As a support engineer, I am capable of a reduced time to fix due to smaller scopes and better debugging using message queues/deadletters. Because of this, and because of smaller, more incremental releases, there is an increased uptime and reliability. There is also greater configurability of the system.
As a customer, I get all of the above benefits. I get real-time reporting and the solution is considerably cheaper to host than a monolith.
For example, 16 million calls a day, or about 1TB of data a month is capable of being run on Azure infrastructure costing less that $200 a month, the equivalent VM required to host the monolith, a 64 core VM, was costing $5,000 a month. (Prices on April 2021, both exclude 2 x $1,000/month Business Critical 4 core Azure SQL db’s)
- If microservice contexts are split incorrectly, an increase in brittleness and integration regression is likely.
- There are more (smaller) things to think about
- There is more latency in a distributed system, although monoliths have their own performance issues.
- Data is sent between systems, this introduces network and security concerns.
- This is hosted in Azure, some customers aren’t ready for the cloud.
We generally need all of the data for meaningful and insightful reports, but we’ve just split it all up.
Database as an interface
Data pipelines inserts data into the database, Reports read from the database, therefore the database, or more specifically, the schema, becomes the interface between these two components, normally developed by different teams.
The problem with this, is that one size doesn’t fit all. A data pipeline wants quick inserts and loose coupling, whilst reporting wants quick reads and tight coupling. On top of this, changes to the schema need to be carefully managed to avoid breaking the interface.
Data pumps are quite a commonly found thing in this arena, there’s many different types of them, for example, event data pumps, or backup data pumps like Netflix Aegisthus, that takes Casandra backups and use those to pump into their reports. You need to be careful to not introduce any complex mapping, as you’d end up with a second layer of ETL with the same problems all over again, it does give you the flexibility of picking different database engines per context and an entirely different engine for reporting, however. In essence, the data pump bridges the interface, and allows each side to be more flexible.
A Multi Schema DB allows Data pipelines to only care about one schema, and the reports can do cross schema queries to tie everything back together again. Replicas can be setup so Data pipeline inserts go to the primary replica, whilst report reads go to the secondary read only replica, this distributes load and gets away from some of the conflicting performance concerns. There is still the downside of having to share the same database engine (it may be more performant to write in Casandra, but report in SQL, for example). There’s also a risk of conflicting schemas.
Azure Stream Analytics is also able to do a similar thing in tying data back together again. Hot data can be aggregated and tied up with Cold (referential) data, before being passed to reports.

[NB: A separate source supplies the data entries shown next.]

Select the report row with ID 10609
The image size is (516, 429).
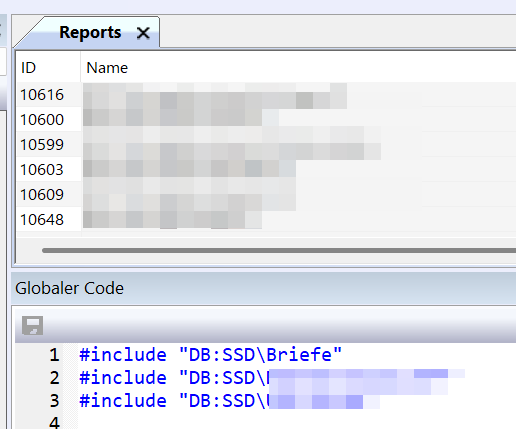click(266, 194)
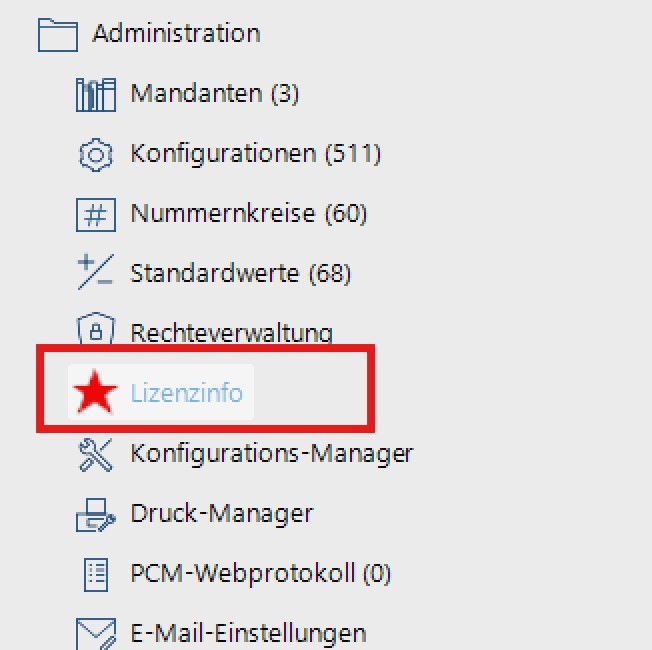Select Mandanten (3) entry
652x650 pixels.
(214, 95)
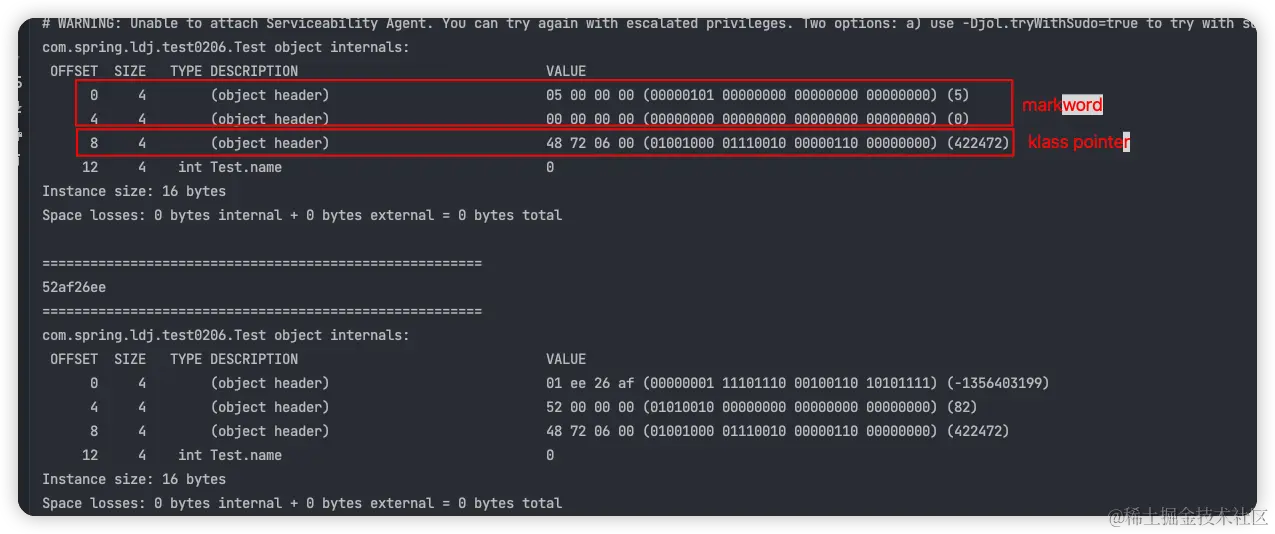Click "TYPE DESCRIPTION" header in first dump
Image resolution: width=1275 pixels, height=534 pixels.
(x=234, y=71)
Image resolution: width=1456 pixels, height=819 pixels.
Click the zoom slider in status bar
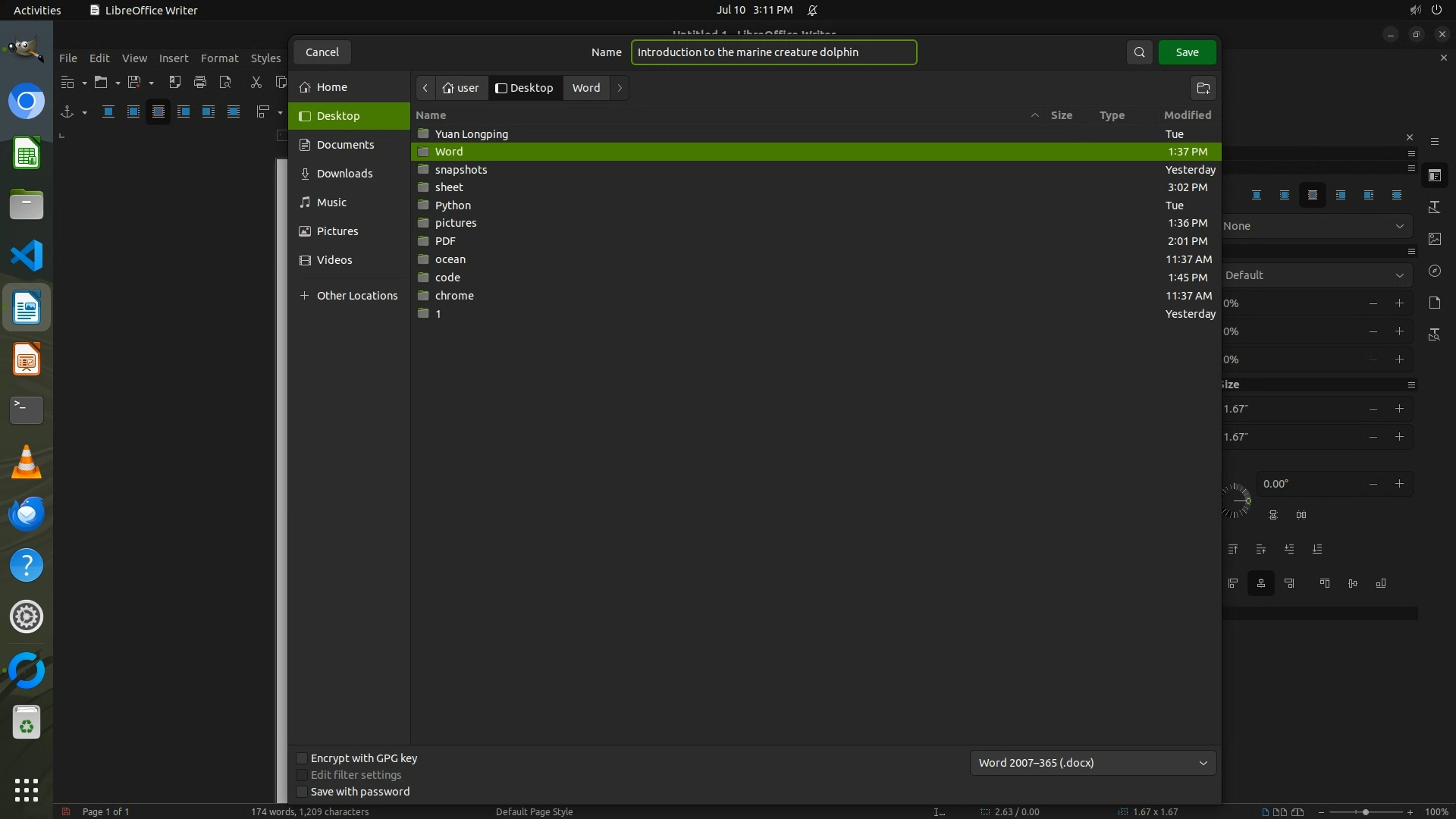click(1365, 812)
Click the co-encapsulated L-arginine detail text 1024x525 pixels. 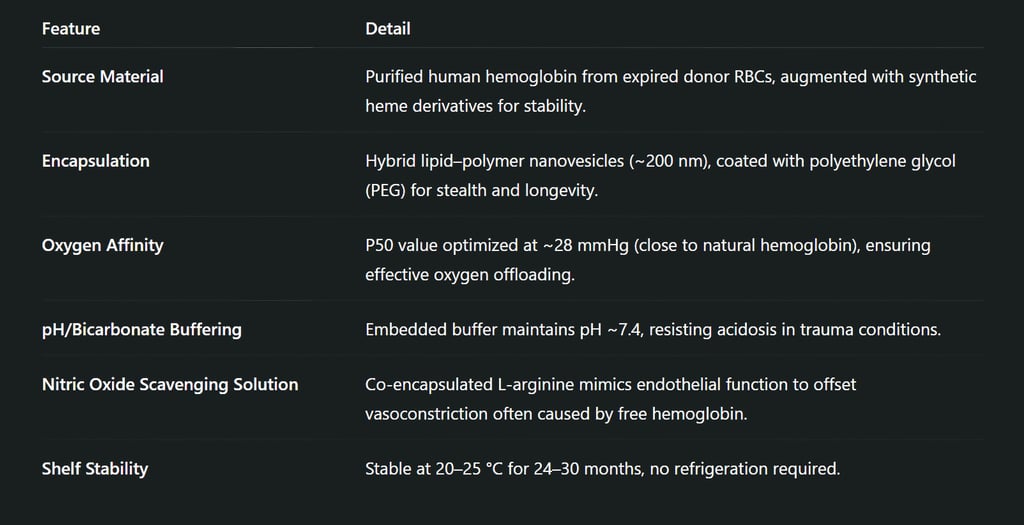pos(611,384)

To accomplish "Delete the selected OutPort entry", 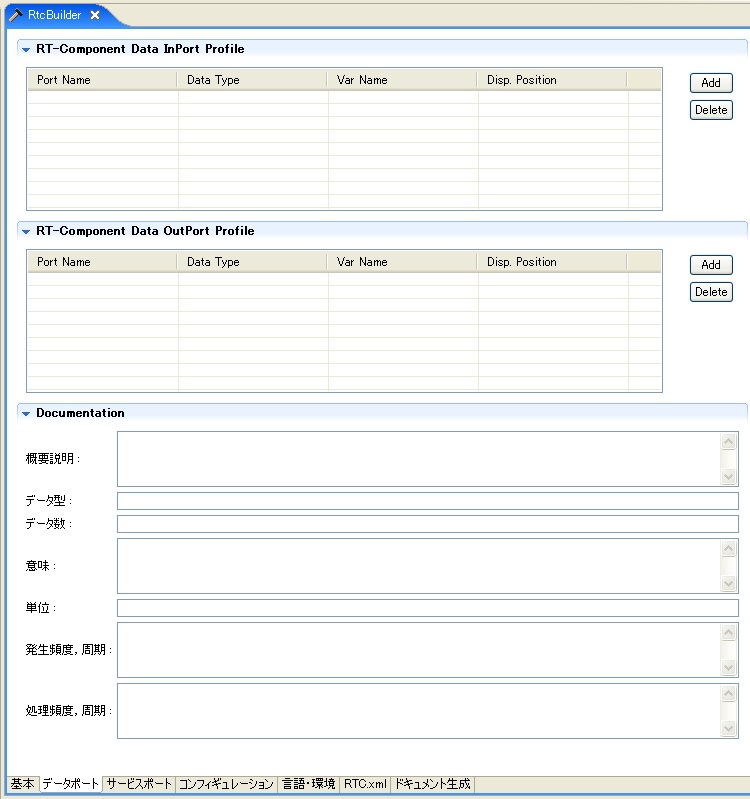I will [711, 292].
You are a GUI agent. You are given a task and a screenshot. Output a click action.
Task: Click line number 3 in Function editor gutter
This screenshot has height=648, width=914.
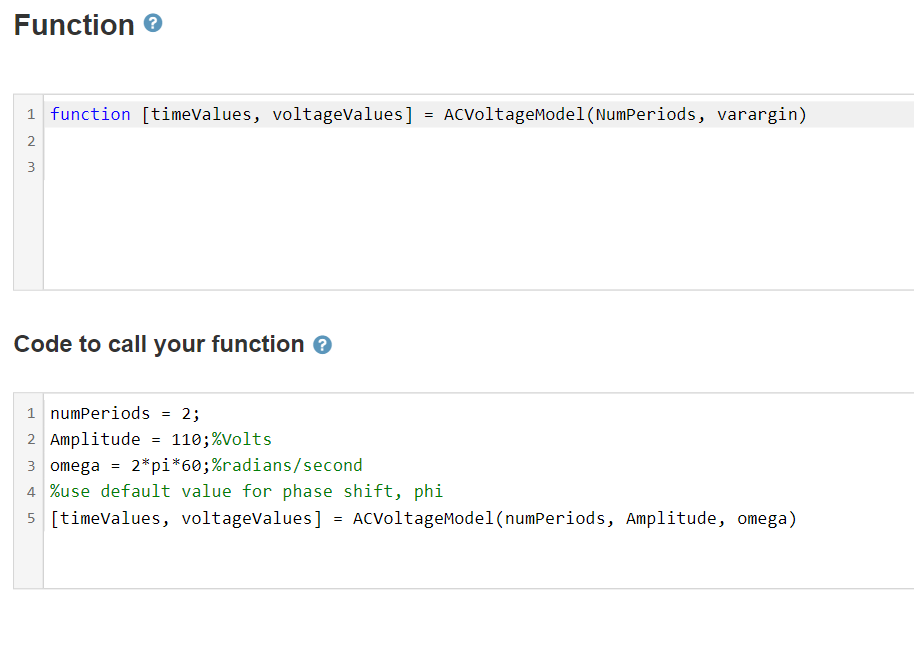(31, 167)

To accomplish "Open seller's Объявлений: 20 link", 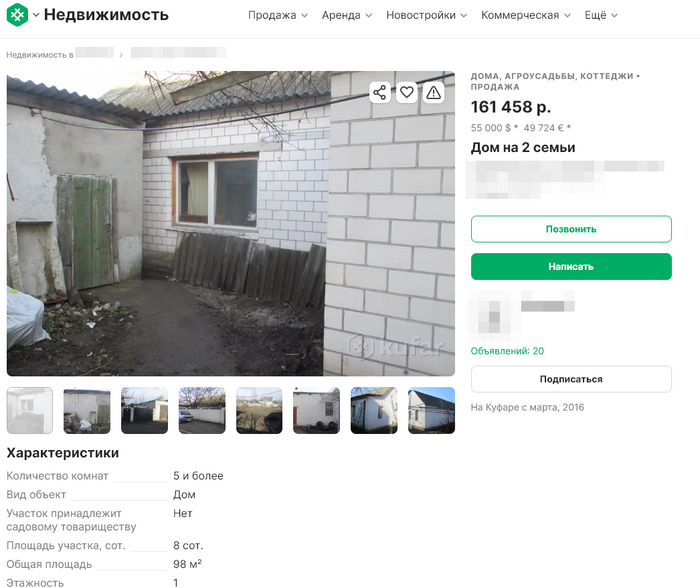I will [507, 351].
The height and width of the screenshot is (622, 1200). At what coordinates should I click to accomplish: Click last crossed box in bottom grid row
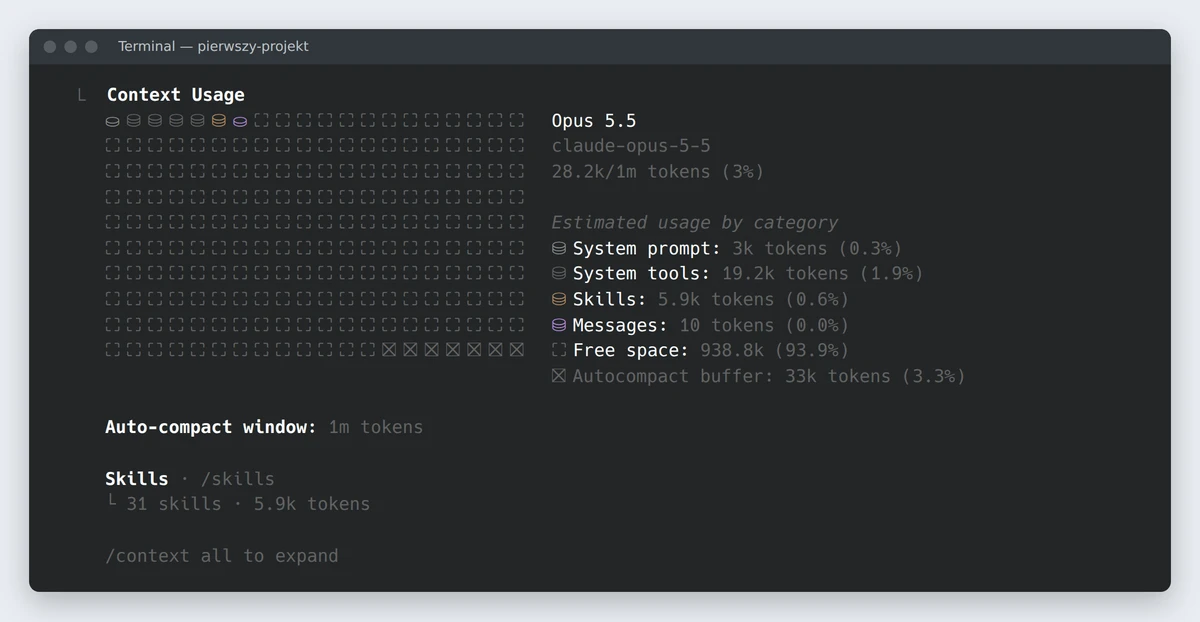pyautogui.click(x=517, y=349)

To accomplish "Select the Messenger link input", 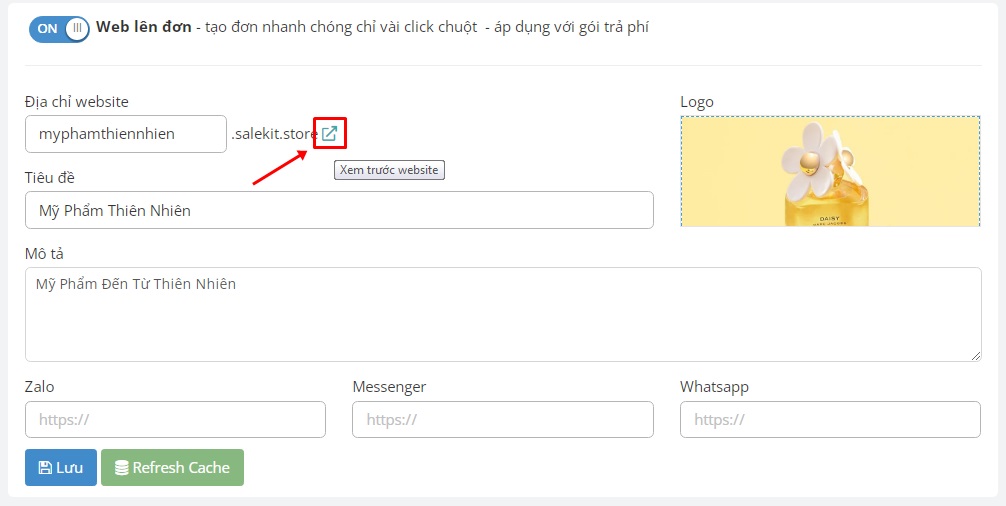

An event driven architecture and Azure PaaS components provide improvement over a monolithic VM deploy. Microservices can then layer further benefits on top. However, remember, context is key, think what you want to deploy and work back. If you split contexts badly, it’s going to be painful. Finally, database coupling is a hard problem to solve, so take care in this area.
- Service bus batching for further performance gains of Event Driven Architectures
- Sagas for transactional integrity
- Event Sourcing for a completely different way to process data and be able to view changes over time
- Kafka for Event Driven architecture on prem.